The review was made among invited concerned stakeholders from the riparian countries during the forum organised by the Mekong River Commission in Vientiane in Lao PDR which ended Thursday.

The plan is expected to provide guidance for future development in the region, but it is unclear at what extent commitment will be made by the concerned governments, including Thailand, Lao PDR, Cambodia, and Vietnam, the members of the MRC, an inter-governmental advisory body.

It is the first time that the plan has tried to look into benefits and impacts of development in a more integrated way, which involves assessments on impacts of development on the environment and on socio-economic dimension.

The development has revolved around hydropower development potentials. Under the plan, major development scenarios have been developed to give a picture of how the region’s water should be developed. The 5-year period of time scenario has seen at least eight hydropower dams built in China’s river section, with an alternative of an inclusion of those dams with 26 more dams built in the river’s tributaries. The 20-year period of time scenarios have provided options ranging from the buildings of the dams under the 5-year scenarios plus 11 more on mainstream and 30 more on tributaries, and among others.

The studied impacts show that the 5-year period of time scenarios would cause changes of the river flow, and increased fluctuations of water.
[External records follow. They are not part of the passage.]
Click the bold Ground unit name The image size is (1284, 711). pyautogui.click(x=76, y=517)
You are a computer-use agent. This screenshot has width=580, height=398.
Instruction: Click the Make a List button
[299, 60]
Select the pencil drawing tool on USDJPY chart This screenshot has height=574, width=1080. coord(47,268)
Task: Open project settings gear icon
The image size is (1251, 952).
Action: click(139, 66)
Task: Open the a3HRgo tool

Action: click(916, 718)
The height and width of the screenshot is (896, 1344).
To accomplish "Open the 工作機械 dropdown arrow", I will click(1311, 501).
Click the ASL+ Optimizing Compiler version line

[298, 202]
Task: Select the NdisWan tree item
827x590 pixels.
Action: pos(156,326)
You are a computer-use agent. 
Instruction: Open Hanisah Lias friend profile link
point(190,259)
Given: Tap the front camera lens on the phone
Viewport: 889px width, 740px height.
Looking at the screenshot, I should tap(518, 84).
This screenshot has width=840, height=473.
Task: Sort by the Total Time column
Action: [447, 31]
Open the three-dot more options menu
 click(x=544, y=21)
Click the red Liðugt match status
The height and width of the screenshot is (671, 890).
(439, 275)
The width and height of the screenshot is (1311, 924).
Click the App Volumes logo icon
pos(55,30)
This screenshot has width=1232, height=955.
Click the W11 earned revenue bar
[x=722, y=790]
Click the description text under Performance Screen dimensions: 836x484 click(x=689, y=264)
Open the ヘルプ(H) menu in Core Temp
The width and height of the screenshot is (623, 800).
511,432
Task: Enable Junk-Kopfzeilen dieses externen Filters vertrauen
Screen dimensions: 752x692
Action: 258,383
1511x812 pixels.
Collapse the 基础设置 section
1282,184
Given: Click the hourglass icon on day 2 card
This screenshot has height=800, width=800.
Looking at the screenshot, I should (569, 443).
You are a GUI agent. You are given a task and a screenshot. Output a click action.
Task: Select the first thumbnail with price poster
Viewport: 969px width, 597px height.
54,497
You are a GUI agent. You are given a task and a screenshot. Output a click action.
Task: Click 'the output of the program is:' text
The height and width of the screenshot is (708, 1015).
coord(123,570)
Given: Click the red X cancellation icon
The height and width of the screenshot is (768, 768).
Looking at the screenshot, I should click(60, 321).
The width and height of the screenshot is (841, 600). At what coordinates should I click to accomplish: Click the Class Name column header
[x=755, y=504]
But it will contribute economic benefits generated by electricity produced by new hydropower, reduction of salination intrusions, and such. The 20-year period of time scenarios with 11 mainstream dams will generate highest economic benefits, but at the same time, create the most severe negative impacts on fishery, which could put up t 3.5 million people especially those in Cambodia at risk of losing livelihood.

The plan was criticised by some stakeholders as they had doubt over public participation process, and the way the plan was conceptualised and centered around hydropower development.

Jeremy Bird, the MRC’s Chief Executive Office, defended the plan, saying it has complied with the Integrated Water Resources Management Principle.

The MRC has no roles in promoting hydropower. It is looking forward to the consequences of development and provided an acceptable level for it.

“Our role is clear. We are doing an analysis and put it on the table,” said Mr Bird. “We are an advisory body, not a decision making body.”